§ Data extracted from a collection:

BEGIN

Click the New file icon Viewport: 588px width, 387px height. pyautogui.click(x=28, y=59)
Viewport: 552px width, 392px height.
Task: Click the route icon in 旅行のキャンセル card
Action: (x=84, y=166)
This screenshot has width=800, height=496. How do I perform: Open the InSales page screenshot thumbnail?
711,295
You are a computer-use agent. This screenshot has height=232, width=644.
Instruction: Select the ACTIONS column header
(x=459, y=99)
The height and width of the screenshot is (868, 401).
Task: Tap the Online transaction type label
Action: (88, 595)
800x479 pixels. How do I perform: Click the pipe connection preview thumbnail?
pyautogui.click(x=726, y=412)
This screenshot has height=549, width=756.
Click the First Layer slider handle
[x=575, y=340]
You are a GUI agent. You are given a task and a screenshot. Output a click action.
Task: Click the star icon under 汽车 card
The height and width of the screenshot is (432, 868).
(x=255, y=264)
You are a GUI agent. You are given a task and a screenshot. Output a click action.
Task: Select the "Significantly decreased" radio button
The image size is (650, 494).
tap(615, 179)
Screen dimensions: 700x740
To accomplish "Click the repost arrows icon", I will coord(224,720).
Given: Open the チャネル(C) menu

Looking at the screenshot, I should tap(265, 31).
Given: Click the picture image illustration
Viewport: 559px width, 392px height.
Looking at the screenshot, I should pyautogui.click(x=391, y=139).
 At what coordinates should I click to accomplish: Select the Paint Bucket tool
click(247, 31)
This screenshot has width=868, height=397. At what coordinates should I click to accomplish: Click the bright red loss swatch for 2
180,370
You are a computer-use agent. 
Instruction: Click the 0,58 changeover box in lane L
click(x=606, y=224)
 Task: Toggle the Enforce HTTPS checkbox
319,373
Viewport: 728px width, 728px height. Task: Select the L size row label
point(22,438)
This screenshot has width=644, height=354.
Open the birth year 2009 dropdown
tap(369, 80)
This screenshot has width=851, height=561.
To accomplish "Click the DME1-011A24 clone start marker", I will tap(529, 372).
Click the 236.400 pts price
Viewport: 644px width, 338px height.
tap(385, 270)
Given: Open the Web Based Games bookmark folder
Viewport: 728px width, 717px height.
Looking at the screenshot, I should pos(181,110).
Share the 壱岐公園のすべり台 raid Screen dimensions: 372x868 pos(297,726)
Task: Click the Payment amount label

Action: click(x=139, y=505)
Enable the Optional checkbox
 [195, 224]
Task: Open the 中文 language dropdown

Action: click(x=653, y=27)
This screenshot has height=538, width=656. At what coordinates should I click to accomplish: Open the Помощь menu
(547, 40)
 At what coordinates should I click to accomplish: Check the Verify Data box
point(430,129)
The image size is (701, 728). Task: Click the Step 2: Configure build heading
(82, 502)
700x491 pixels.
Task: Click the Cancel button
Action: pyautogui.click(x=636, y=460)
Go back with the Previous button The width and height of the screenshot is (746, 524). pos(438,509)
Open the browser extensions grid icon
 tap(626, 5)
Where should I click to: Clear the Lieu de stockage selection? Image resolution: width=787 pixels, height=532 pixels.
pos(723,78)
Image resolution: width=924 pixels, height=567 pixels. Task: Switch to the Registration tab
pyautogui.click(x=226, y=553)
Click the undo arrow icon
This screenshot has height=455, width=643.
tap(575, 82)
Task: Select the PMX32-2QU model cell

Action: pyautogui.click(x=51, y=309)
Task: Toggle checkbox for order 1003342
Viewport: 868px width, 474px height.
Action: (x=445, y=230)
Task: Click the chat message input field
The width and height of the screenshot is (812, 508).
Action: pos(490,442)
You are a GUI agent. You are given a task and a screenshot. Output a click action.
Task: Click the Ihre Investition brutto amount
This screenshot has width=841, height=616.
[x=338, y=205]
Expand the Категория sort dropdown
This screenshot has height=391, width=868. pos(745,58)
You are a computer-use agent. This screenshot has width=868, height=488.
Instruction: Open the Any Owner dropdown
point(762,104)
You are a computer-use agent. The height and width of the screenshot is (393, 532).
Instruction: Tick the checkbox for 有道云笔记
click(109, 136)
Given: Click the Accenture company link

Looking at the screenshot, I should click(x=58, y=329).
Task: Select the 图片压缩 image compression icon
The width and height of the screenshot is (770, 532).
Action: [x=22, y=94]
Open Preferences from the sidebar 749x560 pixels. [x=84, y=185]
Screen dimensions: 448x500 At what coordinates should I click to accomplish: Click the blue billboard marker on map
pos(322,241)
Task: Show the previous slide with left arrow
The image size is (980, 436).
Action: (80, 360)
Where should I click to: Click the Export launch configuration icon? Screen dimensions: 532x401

END

§ Exercise brief: Reproduce, word for word, every line starting at the line that contains "Instruction: Tick the checkbox for 有道云笔记" and ending with the final line of the entries.

§ Task output:
Instruction: Tick the checkbox for 有道云笔记
click(109, 136)
Given: Click the Accenture company link

Looking at the screenshot, I should click(x=58, y=329).
Task: Select the 图片压缩 image compression icon
The width and height of the screenshot is (770, 532).
Action: [x=22, y=94]
Open Preferences from the sidebar 749x560 pixels. [x=84, y=185]
Screen dimensions: 448x500 At what coordinates should I click to accomplish: Click the blue billboard marker on map
pos(322,241)
Task: Show the previous slide with left arrow
The image size is (980, 436).
Action: (80, 360)
Where should I click to: Click the Export launch configuration icon? Screen dimensions: 532x401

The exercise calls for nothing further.